#### QUOTED TEXT ####

Hurricane Irene not packing much of a "punch" so far

One of the great things about Internet, technology, and personal weather stations today is that I can sit comfortably in my home in California and watch the storm progress on the other coast. This map from Weather Underground suggests that Irene isn’t packing hurricane force winds as it makes landfall in North Carolina, and is rapidly weakening.

click image to enlarge

When I look at the station with the highest wind speed on the map above, it is rather surprising.

Maybe there are hurricane force wind speeds nearer the eye?

Nope.

So what we have here at this point appears to be a tropical storm. By the time it reaches New York, it may very well just be a tropical depression on par with a Nor’easter in intensity.

The next NHC bulletin will probably see a further downgrade in this storm, which now looks to be not as bad as forecast at this point. This is good. Storm surge for the outer banks will of course be an issue, but the fact that we are still getting automated station reports from there is encouraging.

If anyone needs help reading the weather station surface plot symbols for wind, see this.

#### INFORMATION SUPPLIED ####

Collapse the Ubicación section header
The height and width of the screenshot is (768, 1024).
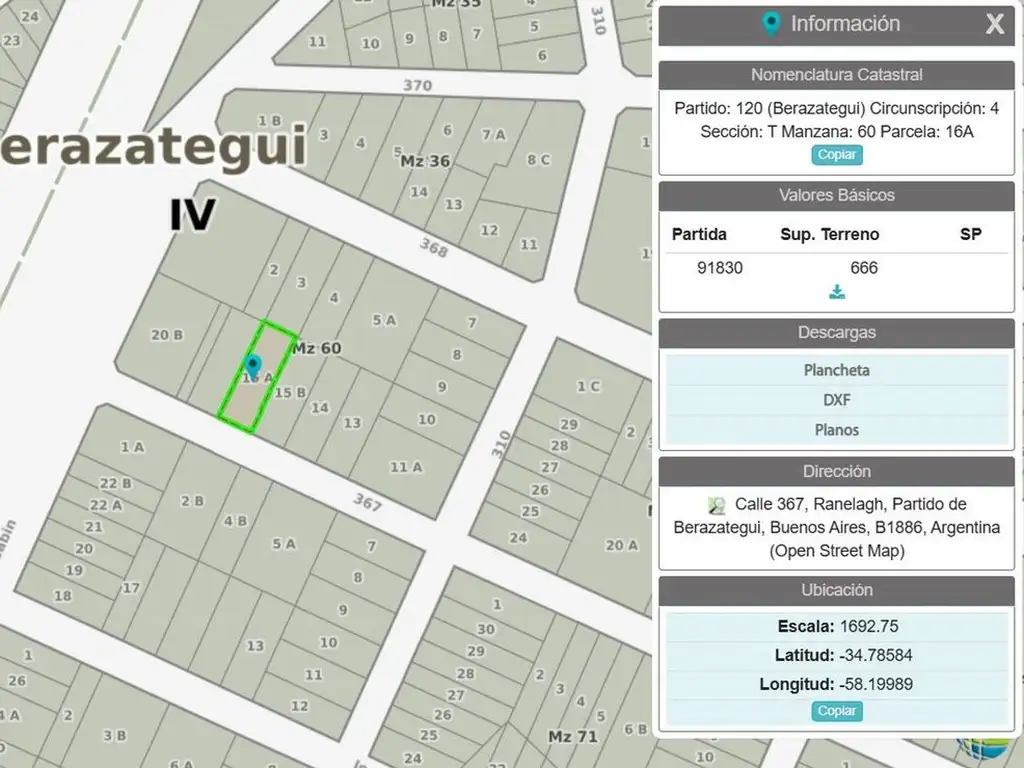pos(836,590)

####

◆ REQUIRED ACTIONS ◆
(a) In the Hurricane Irene post, in which state is the storm making landfall?
(b) Write the next few sentences of the Hurricane Irene post, picking up after its final line.

◆ TASK-BY-TASK OUTPUTS ◆
(a) North Carolina.

(b)
UPDATE: TWC seems to concur. If they have a reporter standing on the beach, then I suppose it isn’t all that bad:

UPDATE2: latest from NHC, it’s still a hurricane, that’s our story and we are sticking to it:

BULLETIN

HURRICANE IRENE INTERMEDIATE ADVISORY NUMBER  29A

NWS NATIONAL HURRICANE CENTER MIAMI FL       AL092011

200 PM EDT SAT AUG 27 2011

...IRENE MOVING ACROSS EASTERN NORTH CAROLINA...

SUMMARY OF 200 PM EDT...1800 UTC...INFORMATION

----------------------------------------------

LOCATION...35.5N 76.3W

ABOUT 45 MI...70 KM WNW OF CAPE HATTERAS NORTH CAROLINA

ABOUT 95 MI...155 KM S OF NORFOLK VIRGINIA

MAXIMUM SUSTAINED WINDS...85 MPH...140 KM/H

PRESENT MOVEMENT...NNE OR 15 DEGREES AT 15 MPH...24 KM/H

MINIMUM CENTRAL PRESSURE...950 MB...28.05 INCHES

WATCHES AND WARNINGS

--------------------

CHANGES IN WATCHES AND WARNINGS WITH THIS ADVISORY...

ENVIRONMENT CANADA HAS ISSUED A TROPICAL STORM WARNING FROM THE

UNITED STATES BORDER NORTHEASTWARD TO FORT LAWRENCE INCLUDING GRAND

MANAN...AND FOR THE SOUTH COAST OF NOVA SCOTIA FROM FORT LAWRENCE

TO PORTERS LAKE.

SUMMARY OF WATCHES AND WARNINGS IN EFFECT...

A HURRICANE WARNING IS IN EFFECT FOR...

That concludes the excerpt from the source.